Aperçu du modèle SDTH
Modèle adopté
Le module vtl-prov
, version 1.6.0, utilise le modèle partiel suivant :
Des améliorations arriveront dans les prochaines semaines.
Outils disponibles
Les outils de provenance Trevas sont documentés ici.
Exemple
Cas d'utilisation métier
Deux jeux de données sources sont transformés pour produire des jeux de données transitoires et un jeu de données final permanent.
Entrées
ds1
& ds2
métadonnées:
id | var1 | var2 |
---|---|---|
STRING | INTEGER | NUMBER |
IDENTIFIER | MEASURE | MEASURE |
Script VTL
ds_sum := ds1 + ds2;
ds_mul := ds_sum * 3;
ds_res <- ds_mul[filter mod(var1, 2) = 0][calc var_sum := var1 + var2];
Modèle RDF cible
PREFIX rdfs: <http://www.w3.org/2000/01/rdf-schema#>
PREFIX prov: <http://www.w3.org/ns/prov#>
PREFIX sdth: <http://rdf-vocabulary.ddialliance.org/sdth#>
# --- Program and steps
<http://example.com/program1> a sdth:Program ;
a prov:Agent ; # Agent? Or an activity
rdfs:label "My program 1"@en, "Mon programme 1"@fr ;
sdth:hasProgramStep <http://example.com/program1/program-step1>,
<http://example.com/program1/program-step2>,
<http://example.com/program1/program-step3> .

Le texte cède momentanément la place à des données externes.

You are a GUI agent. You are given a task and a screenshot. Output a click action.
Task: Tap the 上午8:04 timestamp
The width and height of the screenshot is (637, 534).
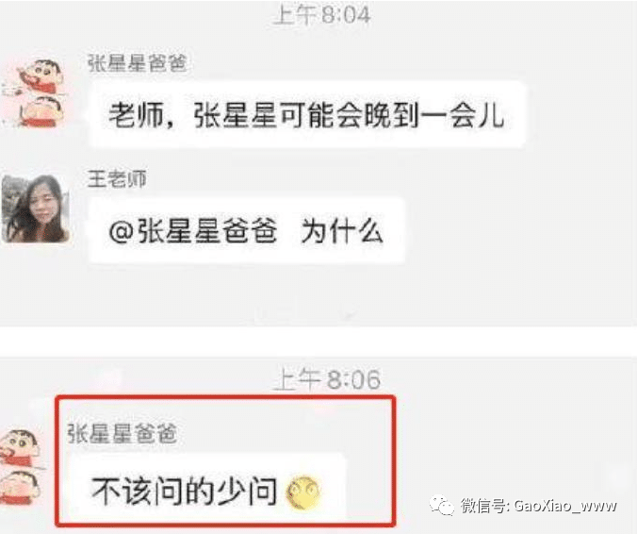pyautogui.click(x=321, y=15)
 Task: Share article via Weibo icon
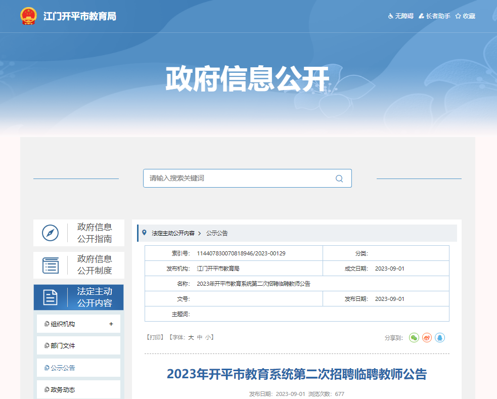(x=427, y=337)
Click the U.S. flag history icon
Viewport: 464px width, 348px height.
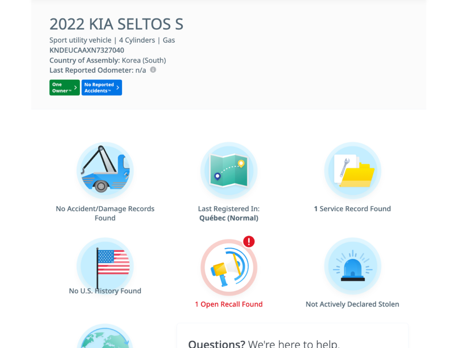pyautogui.click(x=105, y=266)
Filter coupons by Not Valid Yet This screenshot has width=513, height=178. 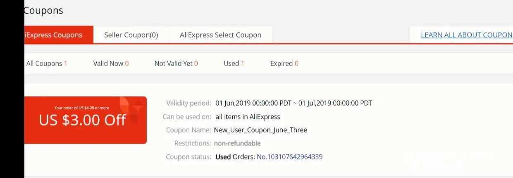(x=176, y=64)
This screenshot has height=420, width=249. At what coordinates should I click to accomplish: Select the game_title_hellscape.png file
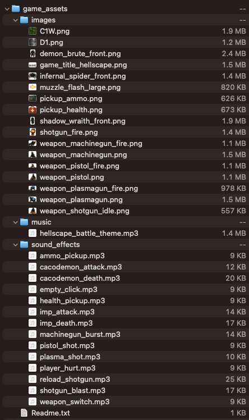tap(125, 65)
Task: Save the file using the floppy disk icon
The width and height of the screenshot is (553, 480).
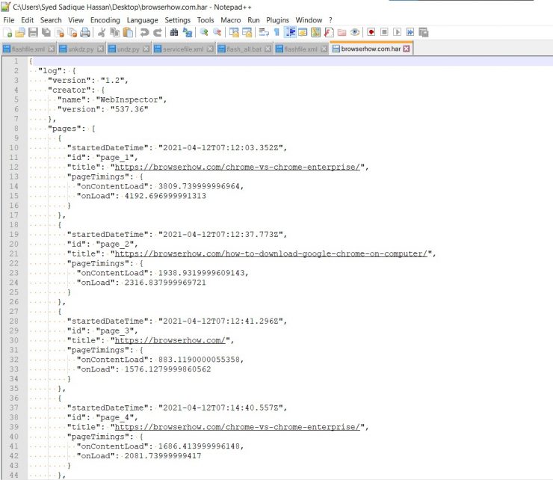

<http://example.com/program1/program-step1> a sdth:ProgramStep ;
rdfs:label "Program step 1"@en, "Étape 1"@fr ;
sdth:hasSourceCode "ds_sum := ds1 + ds2;" ;
sdth:consumesDataframe <http://example.com/dataset/ds1>,
<http://example.com/dataset/ds2> ;
sdth:producesDataframe <http://example.com/dataset/ds_sum> .
<http://example.com/program1/program-step2> a sdth:ProgramStep ;
rdfs:label "Program step 2"@en, "Étape 2"@fr ;
sdth:hasSourceCode "ds_mul := ds_sum * 3;" ;
sdth:consumesDataframe <http://example.com/dataset/ds_sum> ;
sdth:producesDataframe <http://example.com/dataset/ds_mul> .
<http://example.com/program1/program-step3> a sdth:ProgramStep ;
rdfs:label "Program step 3"@en, "Étape 3"@fr ;
sdth:hasSourceCode "ds_res <- ds_mul[filter mod(var1, 2) = 0][calc var_sum := var1 + var2];" ;
sdth:consumesDataframe <http://example.com/dataset/ds_mul> ;
sdth:producesDataframe <http://example.com/dataset/ds_res> ;
sdth:usesVariable <http://example.com/variable/var1>,
<http://example.com/variable/var2> ;
sdth:assignsVariable <http://example.com/variable/var_sum> .
# --- Variables
# i think here it's not instances but names we refer to...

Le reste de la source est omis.